__PROBLEM REQUIREMENTS__.
Please format the records from the line with "You are a GUI" up to and including the line with "tap(1128, 388)" as a numbered list, leaving out blank lines and pictures.

__SUPPLIED RECORDS__.
* Begin *

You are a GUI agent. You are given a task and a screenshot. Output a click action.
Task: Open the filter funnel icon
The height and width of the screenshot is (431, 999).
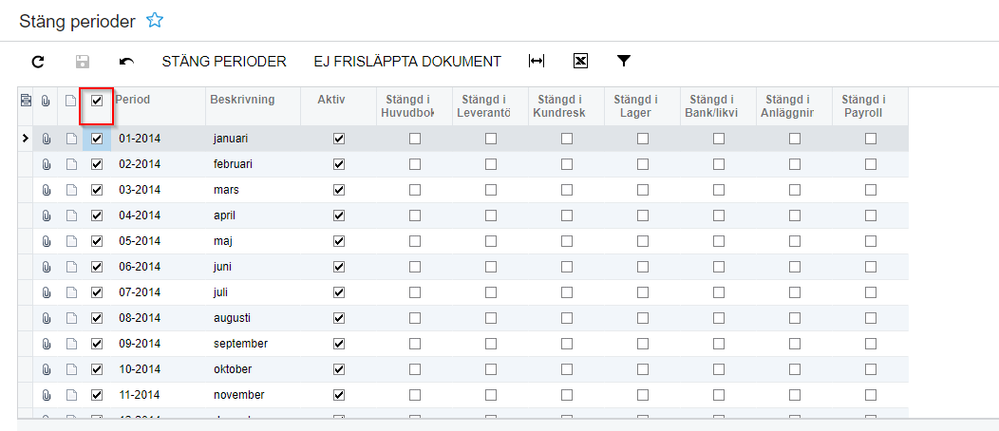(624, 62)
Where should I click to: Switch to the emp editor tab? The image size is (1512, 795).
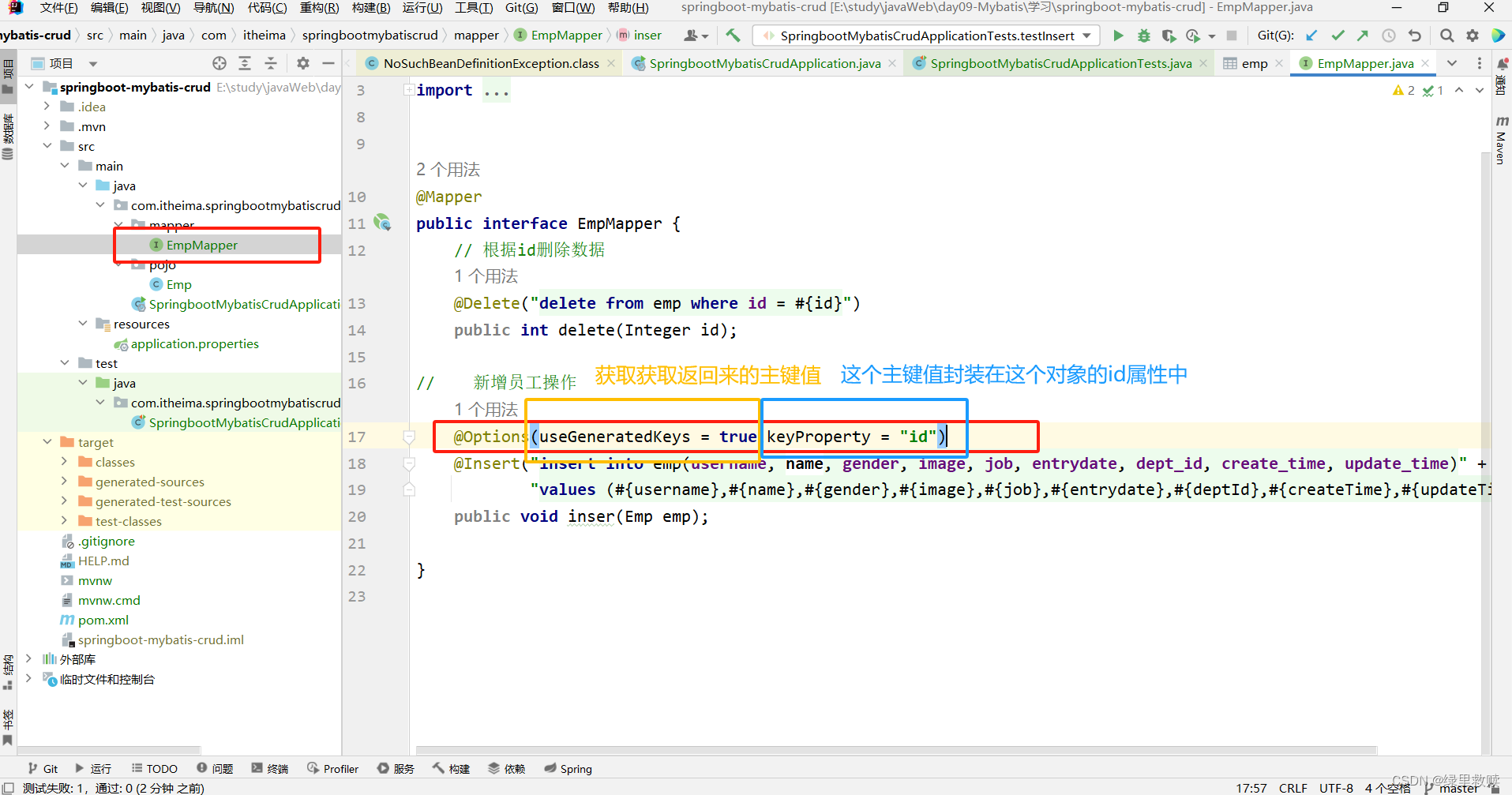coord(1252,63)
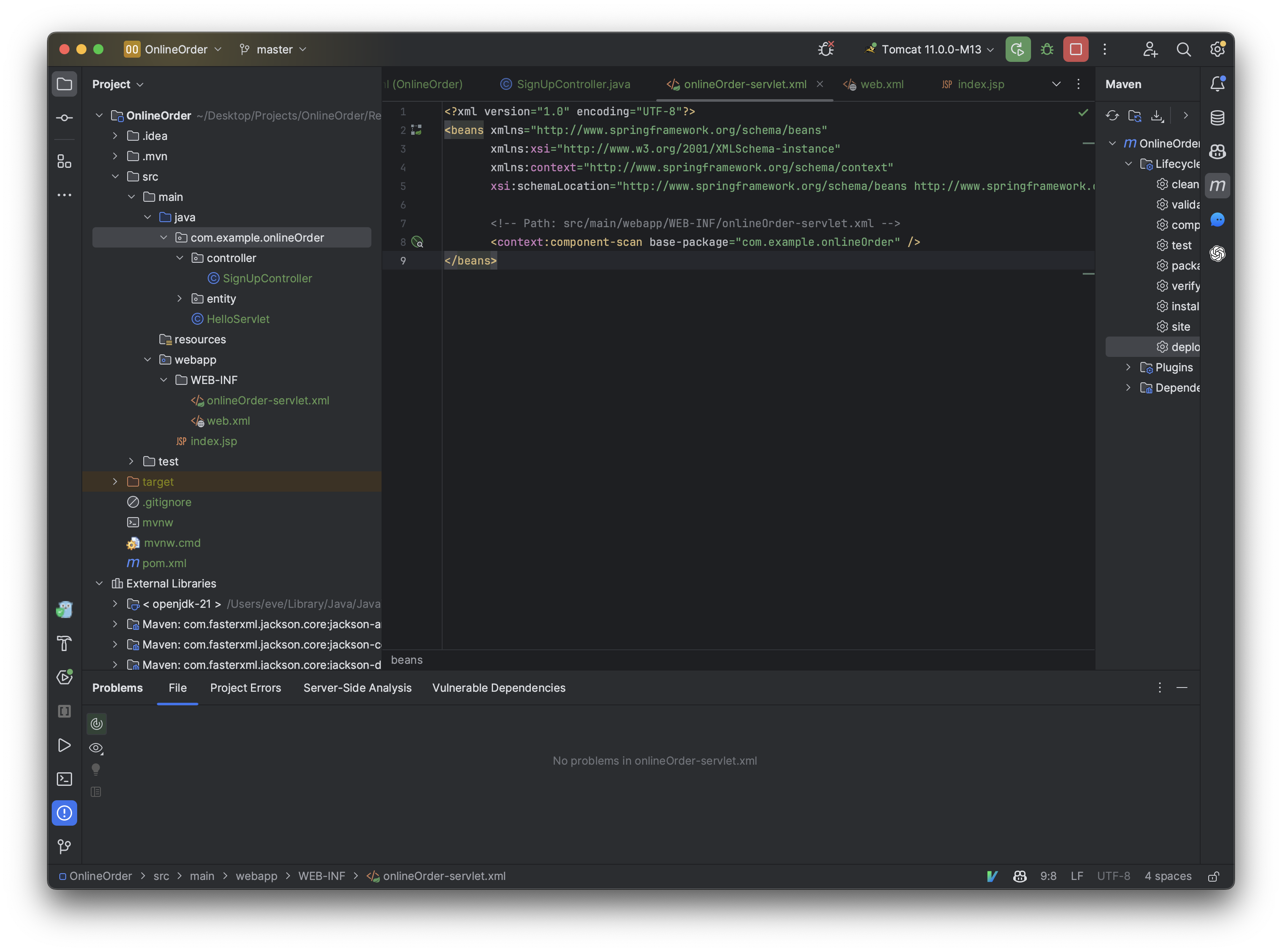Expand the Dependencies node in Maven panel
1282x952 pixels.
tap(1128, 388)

* End *
* Begin *

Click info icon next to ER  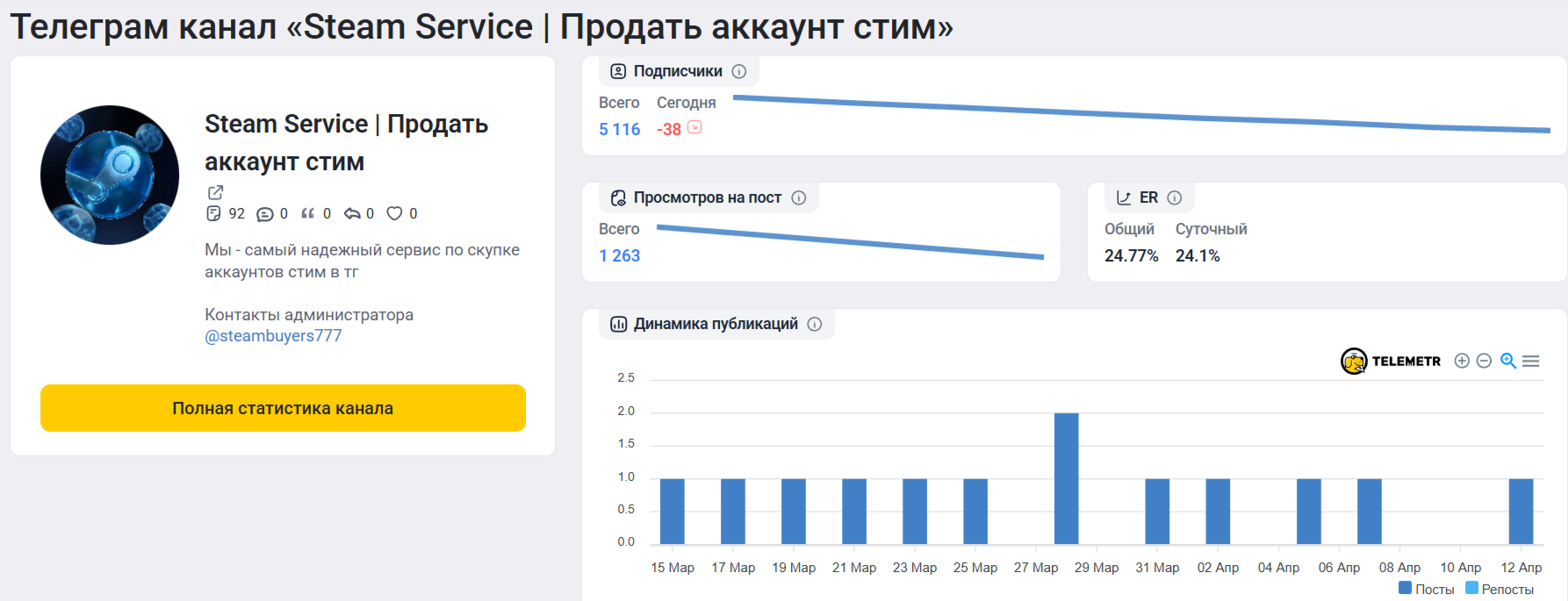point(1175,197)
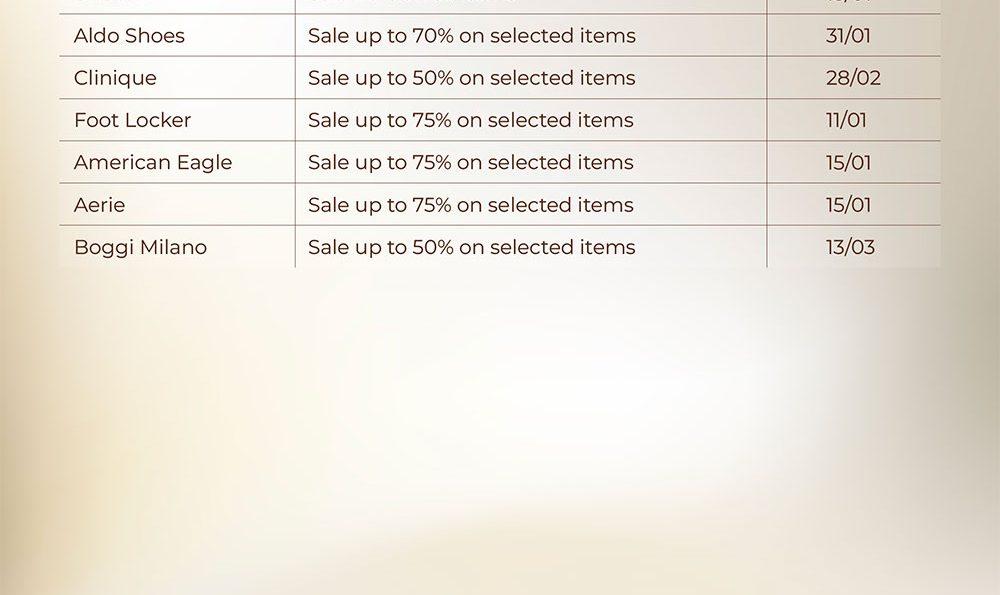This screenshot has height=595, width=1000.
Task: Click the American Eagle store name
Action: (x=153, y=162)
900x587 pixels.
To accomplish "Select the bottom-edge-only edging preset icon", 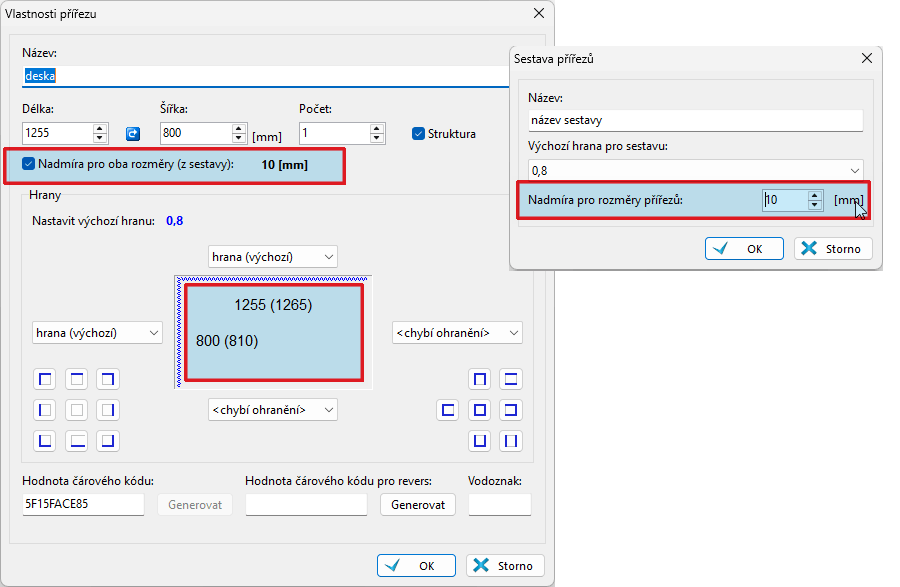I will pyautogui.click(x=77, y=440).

* End *
* Begin *

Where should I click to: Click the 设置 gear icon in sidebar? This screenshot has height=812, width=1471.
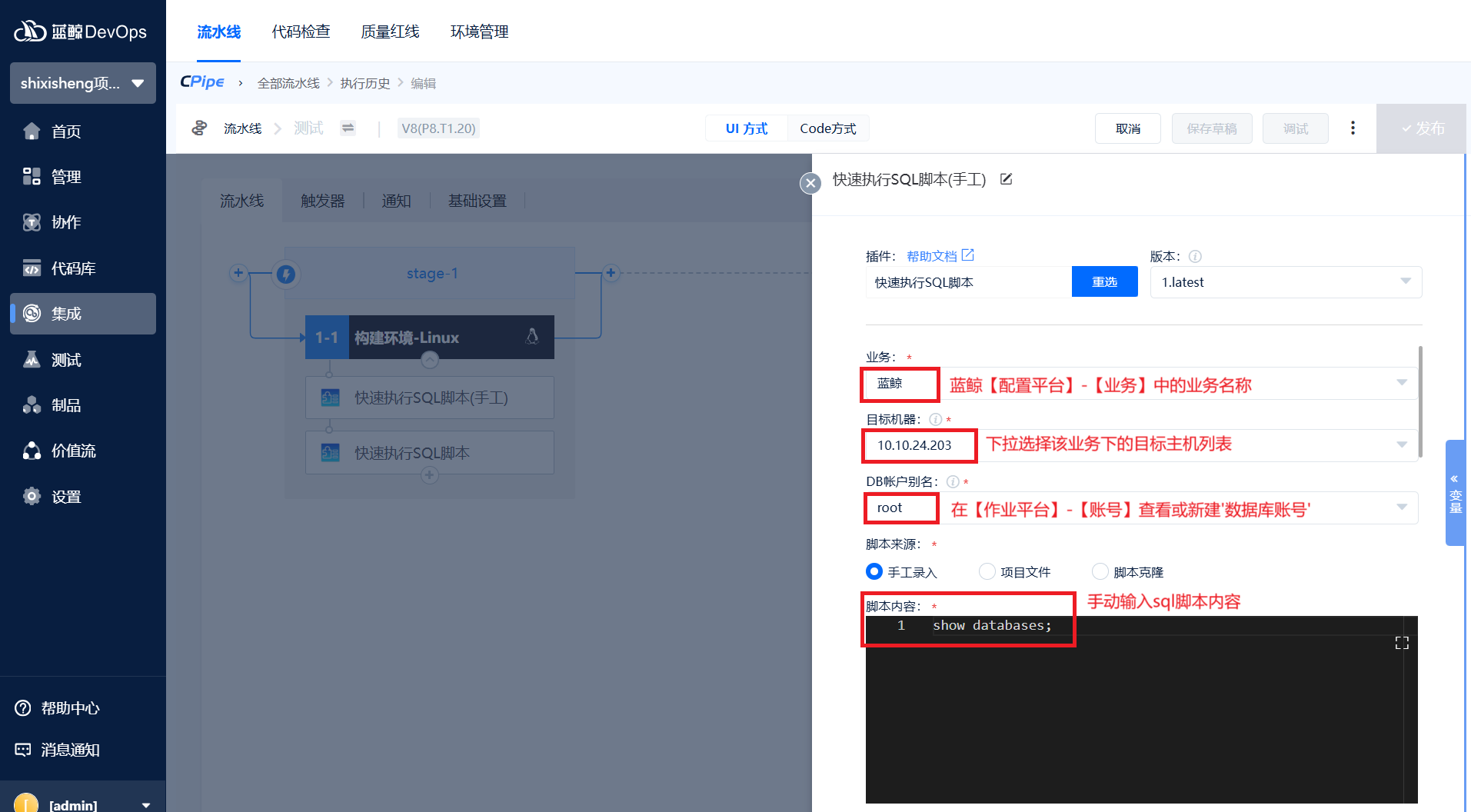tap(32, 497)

* End *

__WRITTEN SOLUTION__.
1. You are a GUI agent. You are given a task and a screenshot. Output a click action.
2. Task: Open the filter funnel icon
3. The height and width of the screenshot is (431, 999).
4. (624, 62)
5. Where should I click to: Switch to the emp editor tab? The image size is (1512, 795).
6. coord(1252,63)
7. Expand the Dependencies node in Maven panel
8. 1282x952 pixels.
9. tap(1128, 388)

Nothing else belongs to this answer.